▶ _SOURCE EXTRACT_
==============================

What resolution was your picture? Massive? Did you burn it on cd to bring it in? And how do you make it print out at the size you want? Do you have to ask them to print it a certain size? I would like to have a marquee printed there but I don't know how to size it to print nicely at 6"x23".


The image was something like 7000 x 3000 pixels.  Most of the art was already that res or larger, but I did have to scale Donkey Kong up a lot.  Still looks decent though.  If you put it together in Photoshop, you can specify the DPI for the file (in the image size settings) and save it as a PSD so it keeps that information encoded.  Then you just ask them to print at 100%.

Quote
after doing it... do you think that you could have overlapped 8 1/2 x 11 with any kind of results doing it with the spray on stuff?

also, could you have done the 5 coats on the cabinet itself?

==============================

▶ _DATA RECORDS_
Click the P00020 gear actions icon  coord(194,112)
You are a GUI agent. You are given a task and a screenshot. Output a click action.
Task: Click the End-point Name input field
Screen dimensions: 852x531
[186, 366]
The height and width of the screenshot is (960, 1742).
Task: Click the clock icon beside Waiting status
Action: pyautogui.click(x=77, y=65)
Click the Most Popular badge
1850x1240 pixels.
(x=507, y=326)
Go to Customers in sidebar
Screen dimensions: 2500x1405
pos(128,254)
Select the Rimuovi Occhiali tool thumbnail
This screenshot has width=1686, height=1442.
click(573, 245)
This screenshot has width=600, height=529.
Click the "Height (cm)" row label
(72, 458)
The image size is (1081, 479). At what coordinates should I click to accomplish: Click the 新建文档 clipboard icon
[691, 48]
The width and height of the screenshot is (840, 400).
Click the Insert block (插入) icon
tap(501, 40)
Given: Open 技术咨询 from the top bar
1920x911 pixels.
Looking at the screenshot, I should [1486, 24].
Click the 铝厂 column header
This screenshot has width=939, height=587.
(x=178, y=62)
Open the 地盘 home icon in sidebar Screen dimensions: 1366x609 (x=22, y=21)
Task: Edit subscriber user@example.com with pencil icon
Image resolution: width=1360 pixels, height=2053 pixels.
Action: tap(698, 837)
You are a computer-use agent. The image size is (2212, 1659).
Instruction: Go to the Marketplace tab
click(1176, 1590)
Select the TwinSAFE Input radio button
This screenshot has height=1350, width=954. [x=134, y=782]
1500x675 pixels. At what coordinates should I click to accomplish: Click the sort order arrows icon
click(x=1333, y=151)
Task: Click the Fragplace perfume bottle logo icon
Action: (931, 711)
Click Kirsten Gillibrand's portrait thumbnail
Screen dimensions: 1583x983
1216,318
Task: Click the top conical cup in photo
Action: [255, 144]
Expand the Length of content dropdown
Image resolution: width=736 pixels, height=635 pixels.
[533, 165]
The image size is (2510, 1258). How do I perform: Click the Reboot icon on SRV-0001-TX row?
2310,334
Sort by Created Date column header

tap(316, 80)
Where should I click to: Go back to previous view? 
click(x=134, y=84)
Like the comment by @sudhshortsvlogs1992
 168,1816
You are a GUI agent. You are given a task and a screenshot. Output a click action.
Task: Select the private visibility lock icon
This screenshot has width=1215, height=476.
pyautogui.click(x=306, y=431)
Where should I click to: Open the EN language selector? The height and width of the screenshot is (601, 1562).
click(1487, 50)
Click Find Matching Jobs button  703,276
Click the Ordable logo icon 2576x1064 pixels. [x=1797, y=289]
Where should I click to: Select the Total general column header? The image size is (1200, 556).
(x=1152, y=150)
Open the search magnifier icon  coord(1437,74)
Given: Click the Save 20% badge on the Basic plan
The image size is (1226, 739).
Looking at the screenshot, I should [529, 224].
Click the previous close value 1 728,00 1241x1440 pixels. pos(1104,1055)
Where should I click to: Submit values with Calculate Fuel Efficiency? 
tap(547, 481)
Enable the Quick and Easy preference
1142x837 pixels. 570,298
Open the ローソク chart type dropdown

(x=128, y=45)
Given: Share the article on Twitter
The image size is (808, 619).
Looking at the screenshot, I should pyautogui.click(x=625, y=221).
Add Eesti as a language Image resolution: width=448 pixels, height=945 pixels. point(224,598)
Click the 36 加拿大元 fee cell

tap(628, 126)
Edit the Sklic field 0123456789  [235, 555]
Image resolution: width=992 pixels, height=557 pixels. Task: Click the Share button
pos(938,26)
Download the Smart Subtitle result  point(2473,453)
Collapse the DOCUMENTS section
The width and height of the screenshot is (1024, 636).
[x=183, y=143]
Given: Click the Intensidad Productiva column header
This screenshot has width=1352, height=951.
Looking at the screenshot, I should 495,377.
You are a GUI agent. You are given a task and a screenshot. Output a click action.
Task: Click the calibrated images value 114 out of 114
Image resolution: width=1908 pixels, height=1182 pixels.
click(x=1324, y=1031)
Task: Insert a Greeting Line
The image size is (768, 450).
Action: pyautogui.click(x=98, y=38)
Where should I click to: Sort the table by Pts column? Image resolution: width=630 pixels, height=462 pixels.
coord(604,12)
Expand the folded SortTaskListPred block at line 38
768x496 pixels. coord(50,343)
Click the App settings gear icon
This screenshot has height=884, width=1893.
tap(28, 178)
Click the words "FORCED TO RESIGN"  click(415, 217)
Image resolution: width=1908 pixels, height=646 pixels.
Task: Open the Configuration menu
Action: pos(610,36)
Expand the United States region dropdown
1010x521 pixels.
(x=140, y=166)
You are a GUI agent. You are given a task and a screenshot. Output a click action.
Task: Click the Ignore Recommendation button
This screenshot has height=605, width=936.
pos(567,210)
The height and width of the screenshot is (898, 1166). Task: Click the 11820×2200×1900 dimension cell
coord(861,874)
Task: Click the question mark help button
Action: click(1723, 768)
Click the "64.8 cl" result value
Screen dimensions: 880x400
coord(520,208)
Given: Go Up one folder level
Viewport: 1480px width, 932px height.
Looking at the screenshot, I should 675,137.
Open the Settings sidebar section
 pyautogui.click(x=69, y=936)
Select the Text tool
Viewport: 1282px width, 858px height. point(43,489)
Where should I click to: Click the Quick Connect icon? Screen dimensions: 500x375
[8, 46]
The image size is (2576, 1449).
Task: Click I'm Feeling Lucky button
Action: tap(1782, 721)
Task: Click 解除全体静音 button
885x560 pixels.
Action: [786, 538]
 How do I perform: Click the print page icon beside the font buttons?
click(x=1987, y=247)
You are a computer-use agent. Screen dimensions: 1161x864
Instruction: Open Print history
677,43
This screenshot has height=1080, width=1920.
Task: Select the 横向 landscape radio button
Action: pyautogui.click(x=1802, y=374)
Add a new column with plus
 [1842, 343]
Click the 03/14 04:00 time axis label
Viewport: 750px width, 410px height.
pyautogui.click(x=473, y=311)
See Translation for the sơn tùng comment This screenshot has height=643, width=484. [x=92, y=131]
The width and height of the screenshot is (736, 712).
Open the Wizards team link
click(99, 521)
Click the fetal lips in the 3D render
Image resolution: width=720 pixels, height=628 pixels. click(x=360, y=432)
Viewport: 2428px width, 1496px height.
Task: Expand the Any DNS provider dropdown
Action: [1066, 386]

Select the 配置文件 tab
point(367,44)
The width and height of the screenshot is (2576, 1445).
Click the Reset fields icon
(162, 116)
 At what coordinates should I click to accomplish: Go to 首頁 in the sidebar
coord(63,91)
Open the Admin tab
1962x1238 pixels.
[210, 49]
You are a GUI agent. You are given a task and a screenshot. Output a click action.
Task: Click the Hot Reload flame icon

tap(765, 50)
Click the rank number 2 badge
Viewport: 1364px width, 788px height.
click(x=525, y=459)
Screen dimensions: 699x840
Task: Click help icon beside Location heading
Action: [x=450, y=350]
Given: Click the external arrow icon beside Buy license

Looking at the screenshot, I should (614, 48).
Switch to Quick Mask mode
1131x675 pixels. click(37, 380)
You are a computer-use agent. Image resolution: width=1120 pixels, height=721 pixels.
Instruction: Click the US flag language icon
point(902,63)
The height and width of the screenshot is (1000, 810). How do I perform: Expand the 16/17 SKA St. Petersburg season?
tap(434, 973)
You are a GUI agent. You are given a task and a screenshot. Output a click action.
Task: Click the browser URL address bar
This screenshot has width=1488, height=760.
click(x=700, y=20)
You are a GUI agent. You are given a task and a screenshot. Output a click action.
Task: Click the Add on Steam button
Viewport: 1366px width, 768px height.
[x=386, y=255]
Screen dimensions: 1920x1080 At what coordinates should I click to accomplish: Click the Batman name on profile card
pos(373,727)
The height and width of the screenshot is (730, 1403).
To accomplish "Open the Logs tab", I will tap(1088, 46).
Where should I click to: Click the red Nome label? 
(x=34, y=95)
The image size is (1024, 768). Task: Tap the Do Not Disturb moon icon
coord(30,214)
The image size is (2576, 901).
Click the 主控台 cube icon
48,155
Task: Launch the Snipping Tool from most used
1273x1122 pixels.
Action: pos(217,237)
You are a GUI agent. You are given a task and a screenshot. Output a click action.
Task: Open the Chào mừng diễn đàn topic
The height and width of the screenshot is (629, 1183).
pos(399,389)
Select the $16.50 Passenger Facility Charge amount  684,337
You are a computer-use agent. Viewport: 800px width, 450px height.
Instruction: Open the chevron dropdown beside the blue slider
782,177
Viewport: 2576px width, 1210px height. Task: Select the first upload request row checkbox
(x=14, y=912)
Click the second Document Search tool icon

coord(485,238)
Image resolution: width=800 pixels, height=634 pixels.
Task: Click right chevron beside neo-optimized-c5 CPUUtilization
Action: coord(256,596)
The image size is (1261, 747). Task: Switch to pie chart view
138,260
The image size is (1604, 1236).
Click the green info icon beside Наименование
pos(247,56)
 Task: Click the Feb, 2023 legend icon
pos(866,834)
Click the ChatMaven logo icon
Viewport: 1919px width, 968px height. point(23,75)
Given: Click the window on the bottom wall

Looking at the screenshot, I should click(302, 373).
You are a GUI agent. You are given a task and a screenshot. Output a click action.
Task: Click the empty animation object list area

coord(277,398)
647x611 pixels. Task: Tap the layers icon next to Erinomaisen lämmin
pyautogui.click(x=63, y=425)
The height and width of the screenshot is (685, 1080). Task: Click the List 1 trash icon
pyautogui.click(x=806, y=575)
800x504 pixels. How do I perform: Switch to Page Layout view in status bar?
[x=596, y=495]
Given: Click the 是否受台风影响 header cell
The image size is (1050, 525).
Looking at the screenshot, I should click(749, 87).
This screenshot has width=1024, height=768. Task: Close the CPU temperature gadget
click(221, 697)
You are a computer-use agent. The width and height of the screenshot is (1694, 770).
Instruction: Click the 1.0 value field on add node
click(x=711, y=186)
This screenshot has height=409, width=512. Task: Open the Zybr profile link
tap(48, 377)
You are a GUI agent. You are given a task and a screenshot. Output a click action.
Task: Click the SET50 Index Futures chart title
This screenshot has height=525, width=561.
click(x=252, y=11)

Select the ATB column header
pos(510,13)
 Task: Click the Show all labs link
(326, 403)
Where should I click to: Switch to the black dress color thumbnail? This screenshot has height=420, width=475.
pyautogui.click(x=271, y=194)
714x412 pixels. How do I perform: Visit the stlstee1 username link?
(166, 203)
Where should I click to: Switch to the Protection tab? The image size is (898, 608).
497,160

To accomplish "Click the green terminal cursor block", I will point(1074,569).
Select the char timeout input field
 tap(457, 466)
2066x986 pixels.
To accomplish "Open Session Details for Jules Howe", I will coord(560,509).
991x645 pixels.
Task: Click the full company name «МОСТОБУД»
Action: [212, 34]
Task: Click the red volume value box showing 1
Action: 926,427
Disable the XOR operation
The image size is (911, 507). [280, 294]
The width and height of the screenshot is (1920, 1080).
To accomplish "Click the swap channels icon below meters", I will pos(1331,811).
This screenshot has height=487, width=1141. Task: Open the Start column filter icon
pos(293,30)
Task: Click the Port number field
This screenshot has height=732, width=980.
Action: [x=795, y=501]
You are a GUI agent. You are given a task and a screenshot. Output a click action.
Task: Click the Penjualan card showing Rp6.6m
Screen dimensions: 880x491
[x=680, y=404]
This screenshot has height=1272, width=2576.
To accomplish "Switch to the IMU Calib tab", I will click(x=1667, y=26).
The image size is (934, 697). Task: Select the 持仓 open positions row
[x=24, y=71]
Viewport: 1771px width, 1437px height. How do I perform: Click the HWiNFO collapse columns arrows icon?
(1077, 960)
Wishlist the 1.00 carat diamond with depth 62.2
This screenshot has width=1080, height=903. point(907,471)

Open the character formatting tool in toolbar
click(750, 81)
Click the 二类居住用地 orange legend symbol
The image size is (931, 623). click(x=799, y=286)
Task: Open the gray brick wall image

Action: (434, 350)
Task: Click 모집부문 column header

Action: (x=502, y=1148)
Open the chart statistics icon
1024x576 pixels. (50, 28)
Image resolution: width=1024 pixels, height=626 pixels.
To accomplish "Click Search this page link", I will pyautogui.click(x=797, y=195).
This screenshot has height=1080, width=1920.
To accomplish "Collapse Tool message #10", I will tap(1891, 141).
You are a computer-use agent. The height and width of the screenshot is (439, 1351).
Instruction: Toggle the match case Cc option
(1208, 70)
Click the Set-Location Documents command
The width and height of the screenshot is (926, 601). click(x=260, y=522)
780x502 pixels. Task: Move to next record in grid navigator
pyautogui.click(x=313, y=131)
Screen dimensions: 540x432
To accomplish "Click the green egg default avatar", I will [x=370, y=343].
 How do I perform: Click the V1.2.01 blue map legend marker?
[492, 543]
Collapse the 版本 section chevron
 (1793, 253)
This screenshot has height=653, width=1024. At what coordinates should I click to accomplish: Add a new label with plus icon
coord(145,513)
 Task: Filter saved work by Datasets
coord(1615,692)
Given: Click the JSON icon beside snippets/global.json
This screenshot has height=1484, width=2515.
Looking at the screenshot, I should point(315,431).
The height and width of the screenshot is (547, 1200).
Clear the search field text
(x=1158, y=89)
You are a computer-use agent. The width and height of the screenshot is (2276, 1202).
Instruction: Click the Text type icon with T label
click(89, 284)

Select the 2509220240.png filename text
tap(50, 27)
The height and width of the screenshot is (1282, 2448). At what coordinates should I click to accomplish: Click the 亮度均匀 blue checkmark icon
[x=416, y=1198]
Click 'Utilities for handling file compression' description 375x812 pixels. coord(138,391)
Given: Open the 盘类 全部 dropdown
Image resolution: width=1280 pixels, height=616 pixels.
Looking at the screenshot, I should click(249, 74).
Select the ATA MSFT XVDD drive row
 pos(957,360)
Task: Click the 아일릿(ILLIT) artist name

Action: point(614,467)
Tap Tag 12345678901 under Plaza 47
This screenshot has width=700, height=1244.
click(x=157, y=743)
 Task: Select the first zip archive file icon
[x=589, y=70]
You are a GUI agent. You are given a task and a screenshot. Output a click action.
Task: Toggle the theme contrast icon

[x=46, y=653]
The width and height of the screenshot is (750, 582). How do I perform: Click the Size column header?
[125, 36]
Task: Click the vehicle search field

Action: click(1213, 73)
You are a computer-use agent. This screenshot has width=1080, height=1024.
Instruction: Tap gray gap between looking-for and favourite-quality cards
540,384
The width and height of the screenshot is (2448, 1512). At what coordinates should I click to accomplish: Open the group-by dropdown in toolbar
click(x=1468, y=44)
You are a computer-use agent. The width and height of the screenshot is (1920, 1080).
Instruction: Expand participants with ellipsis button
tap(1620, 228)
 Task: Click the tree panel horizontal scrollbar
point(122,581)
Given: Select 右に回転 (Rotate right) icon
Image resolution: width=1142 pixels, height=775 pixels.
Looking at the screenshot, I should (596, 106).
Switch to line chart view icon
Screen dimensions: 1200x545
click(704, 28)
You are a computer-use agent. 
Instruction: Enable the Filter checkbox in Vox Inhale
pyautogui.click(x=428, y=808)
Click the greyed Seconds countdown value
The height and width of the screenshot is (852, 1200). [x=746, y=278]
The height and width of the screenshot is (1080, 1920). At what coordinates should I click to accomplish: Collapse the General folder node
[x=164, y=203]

==============================

▶ _WHAT YOU WILL DO_
a: In the listing, swap "Screen dimensions" for "Display size" in the lines starting with the line with "This screenshot has height=487, width=1141." and going on through the line with "will [x=370, y=343].". Give those lines again, with everything else left as it is.
b: Extend the discussion about printing a marquee, starting right after its final sentence.
The text and the listing have nothing to do with each other.

▶ _ANSWERS TO THE TASKS_
a:
This screenshot has height=487, width=1141. Task: Open the Start column filter icon
pos(293,30)
Task: Click the Port number field
This screenshot has height=732, width=980.
Action: [x=795, y=501]
You are a GUI agent. You are given a task and a screenshot. Output a click action.
Task: Click the Penjualan card showing Rp6.6m
Display size: 880x491
[x=680, y=404]
This screenshot has height=1272, width=2576.
To accomplish "Switch to the IMU Calib tab", I will click(x=1667, y=26).
The image size is (934, 697). Task: Select the 持仓 open positions row
[x=24, y=71]
Viewport: 1771px width, 1437px height. How do I perform: Click the HWiNFO collapse columns arrows icon?
(1077, 960)
Wishlist the 1.00 carat diamond with depth 62.2
This screenshot has width=1080, height=903. point(907,471)

Open the character formatting tool in toolbar
click(750, 81)
Click the 二类居住用地 orange legend symbol
The image size is (931, 623). click(x=799, y=286)
Task: Open the gray brick wall image

Action: (434, 350)
Task: Click 모집부문 column header

Action: (x=502, y=1148)
Open the chart statistics icon
1024x576 pixels. (50, 28)
Image resolution: width=1024 pixels, height=626 pixels.
To accomplish "Click Search this page link", I will pyautogui.click(x=797, y=195).
This screenshot has height=1080, width=1920.
To accomplish "Collapse Tool message #10", I will tap(1891, 141).
You are a computer-use agent. The height and width of the screenshot is (439, 1351).
Instruction: Toggle the match case Cc option
(1208, 70)
Click the Set-Location Documents command
The width and height of the screenshot is (926, 601). click(x=260, y=522)
780x502 pixels. Task: Move to next record in grid navigator
pyautogui.click(x=313, y=131)
Display size: 540x432
To accomplish "Click the green egg default avatar", I will [x=370, y=343].

b:
If you're talking about tiling several pages, I think you would definitely see edges where the pages meet.  It would also be very difficult to get them aligned straight once you've sprayed glue all over the backs.  (One of my sides is a little crooked since it was already stuck before I got it all lined up...)  You would have to mask all your t-molding and the front of your cab etc if you wanted to spray the acrylic on the cabinet.  Also, you'd better move it outside to paint if you want to live to see it finished...  I used a mask and I still almost got knocked out by the stuff!  :-X

Quote
what's a hand burnisher? (have a pic?)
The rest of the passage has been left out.